» Aim of the exercise
How many lines of the data include the string "value"? State that number alone.

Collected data
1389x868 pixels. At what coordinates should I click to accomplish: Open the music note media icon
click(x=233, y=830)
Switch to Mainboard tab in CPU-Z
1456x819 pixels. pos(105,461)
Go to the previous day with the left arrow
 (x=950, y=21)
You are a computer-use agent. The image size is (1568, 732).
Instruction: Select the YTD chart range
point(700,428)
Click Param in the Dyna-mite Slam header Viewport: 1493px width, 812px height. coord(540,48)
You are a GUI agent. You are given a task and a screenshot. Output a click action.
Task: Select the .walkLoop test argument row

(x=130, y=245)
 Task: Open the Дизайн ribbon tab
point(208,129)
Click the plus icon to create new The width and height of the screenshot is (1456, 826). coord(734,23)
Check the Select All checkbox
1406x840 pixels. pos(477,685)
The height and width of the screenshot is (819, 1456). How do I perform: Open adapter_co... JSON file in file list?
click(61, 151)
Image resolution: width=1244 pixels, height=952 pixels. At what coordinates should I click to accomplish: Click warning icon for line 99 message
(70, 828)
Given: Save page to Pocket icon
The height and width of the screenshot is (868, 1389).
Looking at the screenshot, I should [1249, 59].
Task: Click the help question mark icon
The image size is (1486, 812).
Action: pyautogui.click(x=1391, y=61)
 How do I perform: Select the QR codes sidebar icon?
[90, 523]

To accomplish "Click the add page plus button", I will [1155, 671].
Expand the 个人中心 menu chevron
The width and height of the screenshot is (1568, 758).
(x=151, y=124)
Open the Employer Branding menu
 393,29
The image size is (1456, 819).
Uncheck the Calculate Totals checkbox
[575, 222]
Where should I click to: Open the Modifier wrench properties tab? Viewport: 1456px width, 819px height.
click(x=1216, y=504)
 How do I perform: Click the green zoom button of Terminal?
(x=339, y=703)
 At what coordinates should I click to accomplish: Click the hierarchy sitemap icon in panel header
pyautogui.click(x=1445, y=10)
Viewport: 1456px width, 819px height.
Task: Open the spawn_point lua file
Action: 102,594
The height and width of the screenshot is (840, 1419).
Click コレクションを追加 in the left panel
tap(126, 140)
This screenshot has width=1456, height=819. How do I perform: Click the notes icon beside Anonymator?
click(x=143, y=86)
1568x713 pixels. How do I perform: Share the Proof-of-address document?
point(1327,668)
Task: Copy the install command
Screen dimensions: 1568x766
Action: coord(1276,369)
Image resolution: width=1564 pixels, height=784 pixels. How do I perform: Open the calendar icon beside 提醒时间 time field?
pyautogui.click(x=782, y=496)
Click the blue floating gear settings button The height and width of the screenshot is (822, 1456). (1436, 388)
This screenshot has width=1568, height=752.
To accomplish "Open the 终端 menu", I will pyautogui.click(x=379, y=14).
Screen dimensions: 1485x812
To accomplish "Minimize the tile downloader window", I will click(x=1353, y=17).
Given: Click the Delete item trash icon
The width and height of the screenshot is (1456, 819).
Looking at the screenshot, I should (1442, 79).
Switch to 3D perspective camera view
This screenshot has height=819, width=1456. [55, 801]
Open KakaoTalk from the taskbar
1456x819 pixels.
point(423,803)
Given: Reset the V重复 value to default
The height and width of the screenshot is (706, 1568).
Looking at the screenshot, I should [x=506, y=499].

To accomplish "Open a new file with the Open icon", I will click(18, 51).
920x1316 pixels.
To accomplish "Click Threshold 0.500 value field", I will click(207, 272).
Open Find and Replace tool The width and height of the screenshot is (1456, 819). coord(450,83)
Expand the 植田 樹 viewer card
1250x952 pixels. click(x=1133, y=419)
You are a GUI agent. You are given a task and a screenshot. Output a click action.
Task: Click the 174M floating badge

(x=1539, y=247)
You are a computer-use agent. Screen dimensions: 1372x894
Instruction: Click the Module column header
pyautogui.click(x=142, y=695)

» Task response
2